Work request.
Nothing may be dropped or altered: reproduce all the data.

Dataset.
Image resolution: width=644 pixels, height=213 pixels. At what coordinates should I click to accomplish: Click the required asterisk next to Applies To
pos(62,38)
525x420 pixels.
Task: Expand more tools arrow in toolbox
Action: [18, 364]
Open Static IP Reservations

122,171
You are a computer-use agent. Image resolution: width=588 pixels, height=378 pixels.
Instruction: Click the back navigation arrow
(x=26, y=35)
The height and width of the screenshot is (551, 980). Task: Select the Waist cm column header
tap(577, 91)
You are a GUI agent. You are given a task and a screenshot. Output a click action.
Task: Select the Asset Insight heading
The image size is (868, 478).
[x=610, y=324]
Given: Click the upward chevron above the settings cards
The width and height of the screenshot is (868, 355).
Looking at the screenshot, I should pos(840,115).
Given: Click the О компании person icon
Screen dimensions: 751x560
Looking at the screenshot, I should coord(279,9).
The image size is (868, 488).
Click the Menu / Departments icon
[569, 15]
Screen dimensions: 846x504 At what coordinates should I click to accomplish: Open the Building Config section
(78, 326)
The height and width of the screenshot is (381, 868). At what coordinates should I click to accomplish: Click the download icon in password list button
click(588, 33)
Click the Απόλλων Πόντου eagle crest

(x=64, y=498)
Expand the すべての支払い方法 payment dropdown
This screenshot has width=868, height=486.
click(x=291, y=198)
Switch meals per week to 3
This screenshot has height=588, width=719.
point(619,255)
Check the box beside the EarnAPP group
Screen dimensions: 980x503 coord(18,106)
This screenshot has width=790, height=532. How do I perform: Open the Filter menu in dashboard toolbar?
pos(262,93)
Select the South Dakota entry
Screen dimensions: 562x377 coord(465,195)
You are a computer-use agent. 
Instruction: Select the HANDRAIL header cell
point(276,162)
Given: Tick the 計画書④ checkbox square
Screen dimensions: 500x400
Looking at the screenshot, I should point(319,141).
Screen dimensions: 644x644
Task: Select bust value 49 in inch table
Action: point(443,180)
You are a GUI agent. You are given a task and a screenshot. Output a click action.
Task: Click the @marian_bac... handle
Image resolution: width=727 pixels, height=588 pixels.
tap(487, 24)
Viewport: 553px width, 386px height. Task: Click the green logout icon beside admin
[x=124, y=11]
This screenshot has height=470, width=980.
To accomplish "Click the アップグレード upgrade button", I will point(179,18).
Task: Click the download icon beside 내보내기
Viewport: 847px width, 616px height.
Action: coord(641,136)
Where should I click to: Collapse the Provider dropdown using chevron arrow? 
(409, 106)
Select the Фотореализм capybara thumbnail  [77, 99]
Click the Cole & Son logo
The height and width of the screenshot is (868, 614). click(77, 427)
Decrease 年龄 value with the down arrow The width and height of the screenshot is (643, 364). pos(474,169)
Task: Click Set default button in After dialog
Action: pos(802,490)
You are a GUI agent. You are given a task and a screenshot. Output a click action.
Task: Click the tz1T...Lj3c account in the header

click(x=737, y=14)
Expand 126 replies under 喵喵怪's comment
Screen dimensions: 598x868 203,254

Output.
Image resolution: width=644 pixels, height=213 pixels. At what coordinates should I click to accomplish: Click the required asterisk next to Applies To
pos(62,38)
525x420 pixels.
Task: Expand more tools arrow in toolbox
Action: [18, 364]
Open Static IP Reservations

122,171
You are a computer-use agent. Image resolution: width=588 pixels, height=378 pixels.
Instruction: Click the back navigation arrow
(x=26, y=35)
The height and width of the screenshot is (551, 980). Task: Select the Waist cm column header
tap(577, 91)
You are a GUI agent. You are given a task and a screenshot. Output a click action.
Task: Select the Asset Insight heading
The image size is (868, 478).
[x=610, y=324]
Given: Click the upward chevron above the settings cards
The width and height of the screenshot is (868, 355).
Looking at the screenshot, I should pos(840,115).
Given: Click the О компании person icon
Screen dimensions: 751x560
Looking at the screenshot, I should coord(279,9).
The image size is (868, 488).
Click the Menu / Departments icon
[569, 15]
Screen dimensions: 846x504 At what coordinates should I click to accomplish: Open the Building Config section
(78, 326)
The height and width of the screenshot is (381, 868). At what coordinates should I click to accomplish: Click the download icon in password list button
click(588, 33)
Click the Απόλλων Πόντου eagle crest

(x=64, y=498)
Expand the すべての支払い方法 payment dropdown
This screenshot has width=868, height=486.
click(x=291, y=198)
Switch meals per week to 3
This screenshot has height=588, width=719.
point(619,255)
Check the box beside the EarnAPP group
Screen dimensions: 980x503 coord(18,106)
This screenshot has width=790, height=532. How do I perform: Open the Filter menu in dashboard toolbar?
pos(262,93)
Select the South Dakota entry
Screen dimensions: 562x377 coord(465,195)
You are a computer-use agent. 
Instruction: Select the HANDRAIL header cell
point(276,162)
Given: Tick the 計画書④ checkbox square
Screen dimensions: 500x400
Looking at the screenshot, I should point(319,141).
Screen dimensions: 644x644
Task: Select bust value 49 in inch table
Action: point(443,180)
You are a GUI agent. You are given a task and a screenshot. Output a click action.
Task: Click the @marian_bac... handle
Image resolution: width=727 pixels, height=588 pixels.
tap(487, 24)
Viewport: 553px width, 386px height. Task: Click the green logout icon beside admin
[x=124, y=11]
This screenshot has height=470, width=980.
To accomplish "Click the アップグレード upgrade button", I will point(179,18).
Task: Click the download icon beside 내보내기
Viewport: 847px width, 616px height.
Action: coord(641,136)
Where should I click to: Collapse the Provider dropdown using chevron arrow? 
(409, 106)
Select the Фотореализм capybara thumbnail  [77, 99]
Click the Cole & Son logo
The height and width of the screenshot is (868, 614). click(77, 427)
Decrease 年龄 value with the down arrow The width and height of the screenshot is (643, 364). pos(474,169)
Task: Click Set default button in After dialog
Action: pos(802,490)
You are a GUI agent. You are given a task and a screenshot. Output a click action.
Task: Click the tz1T...Lj3c account in the header

click(x=737, y=14)
Expand 126 replies under 喵喵怪's comment
Screen dimensions: 598x868 203,254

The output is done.